Oti Martin, van Reeuwijk Jeroen, Huynen Martijn A, Brunner Han G
Centre for Molecular and Biomolecular Informatics, Nijmegen Centre for Molecular Life Sciences, Radboud University Nijmegen Medical Centre, Geert Grooteplein 26-28, 6525 GA, Nijmegen, The Netherlands.
BMC Bioinformatics. 2008 Apr 23;9:208. doi: 10.1186/1471-2105-9-208.
Genes that are co-expressed tend to be involved in the same biological process. However, co-expression is not a very reliable predictor of functional links between genes. The evolutionary conservation of co-expression between species can be used to predict protein function more reliably than co-expression in a single species. Here we examine whether co-expression across multiple species is also a better prioritizer of disease genes than is co-expression between human genes alone.
We use co-expression data from yeast (S. cerevisiae), nematode worm (C. elegans), fruit fly (D. melanogaster), mouse and human and find that the use of evolutionary conservation can indeed improve the predictive value of co-expression. The effect that genes causing the same disease have higher co-expression than do other genes from their associated disease loci, is significantly enhanced when co-expression data are combined across evolutionarily distant species. We also find that performance can vary significantly depending on the co-expression datasets used, and just using more data does not necessarily lead to better prioritization. Instead, we find that dataset quality is more important than quantity, and using a consistent microarray platform per species leads to better performance than using more inclusive datasets pooled from various platforms.

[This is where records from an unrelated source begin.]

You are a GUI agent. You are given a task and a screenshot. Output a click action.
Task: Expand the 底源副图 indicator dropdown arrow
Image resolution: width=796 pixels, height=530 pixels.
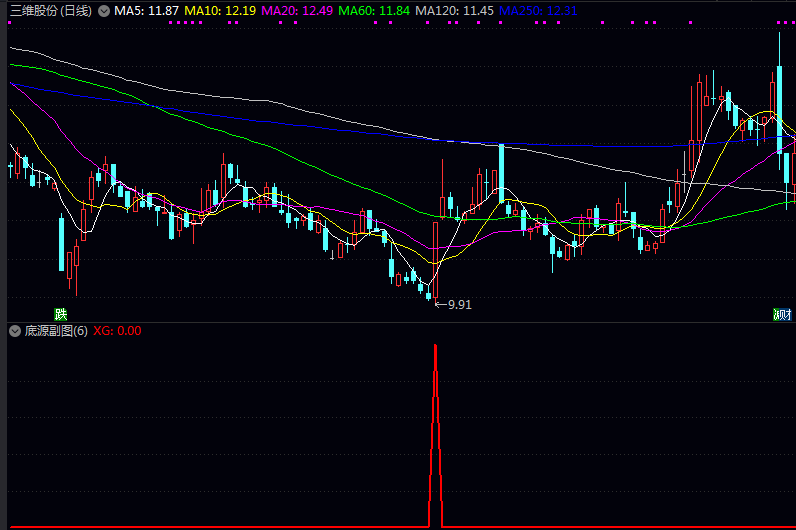[14, 331]
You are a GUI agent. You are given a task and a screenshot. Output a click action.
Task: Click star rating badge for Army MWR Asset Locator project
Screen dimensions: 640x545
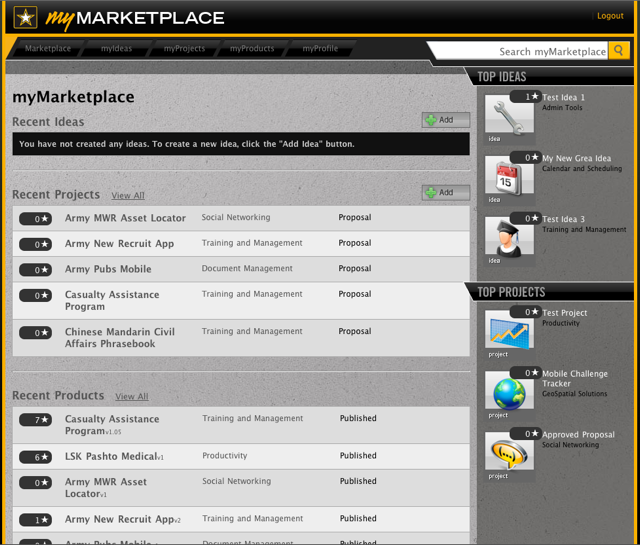click(35, 219)
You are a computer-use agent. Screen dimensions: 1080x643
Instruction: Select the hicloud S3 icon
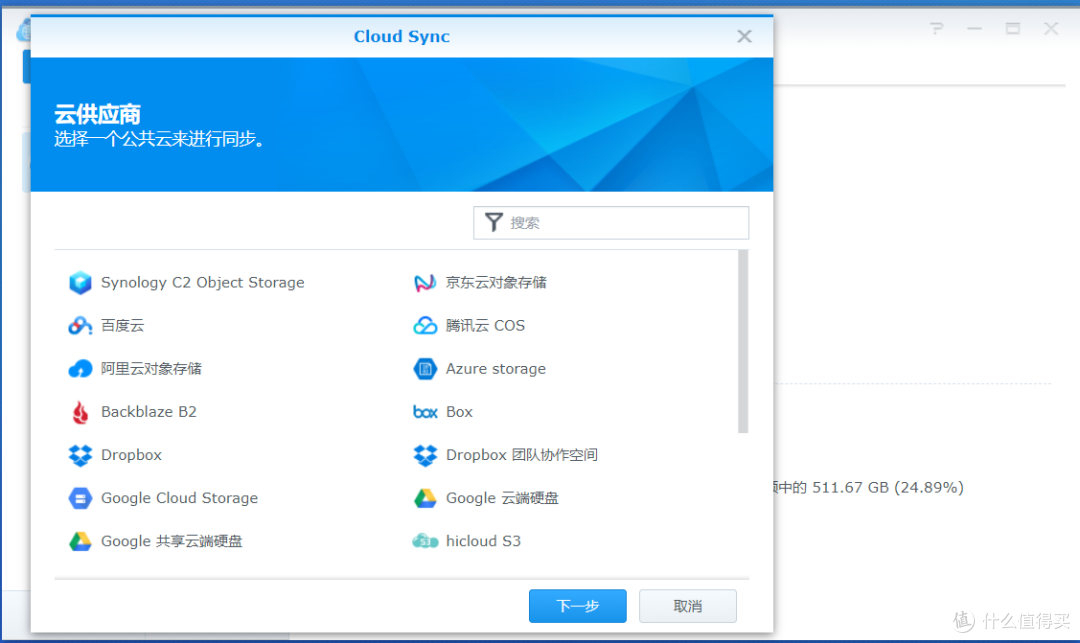point(425,541)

We find that evolutionarily conserved gene co-expression prioritizes disease candidate genes better than human gene co-expression alone, and provide the integrated data as a new resource for disease gene prioritization tools.
共表达的基因往往参与相同的生物学过程。然而,共表达并非基因间功能联系的可靠预测指标。物种间共表达的进化保守性比单一物种内的共表达更能可靠地预测蛋白质功能。在此,我们探究跨多个物种的共表达是否也比仅人类基因间的共表达更能优先筛选出疾病基因。
我们使用了来自酵母(酿酒酵母)、线虫(秀丽隐杆线虫)、果蝇(黑腹果蝇)、小鼠和人类的共表达数据,发现利用进化保守性确实可以提高共表达的预测价值。当跨进化距离较远的物种合并共表达数据时,导致相同疾病的基因比其相关疾病位点的其他基因具有更高共表达的效应会显著增强。我们还发现,性能会因所使用的共表达数据集而有显著差异,仅仅使用更多数据并不一定能带来更好的优先排序。相反,我们发现数据集质量比数量更重要,每个物种使用一致的微阵列平台比使用从各种平台汇总的更具包容性的数据集性能更好。
我们发现进化保守的基因共表达比仅人类基因共表达更能优先筛选出疾病候选基因,并提供整合数据作为疾病基因优先排序工具的新资源。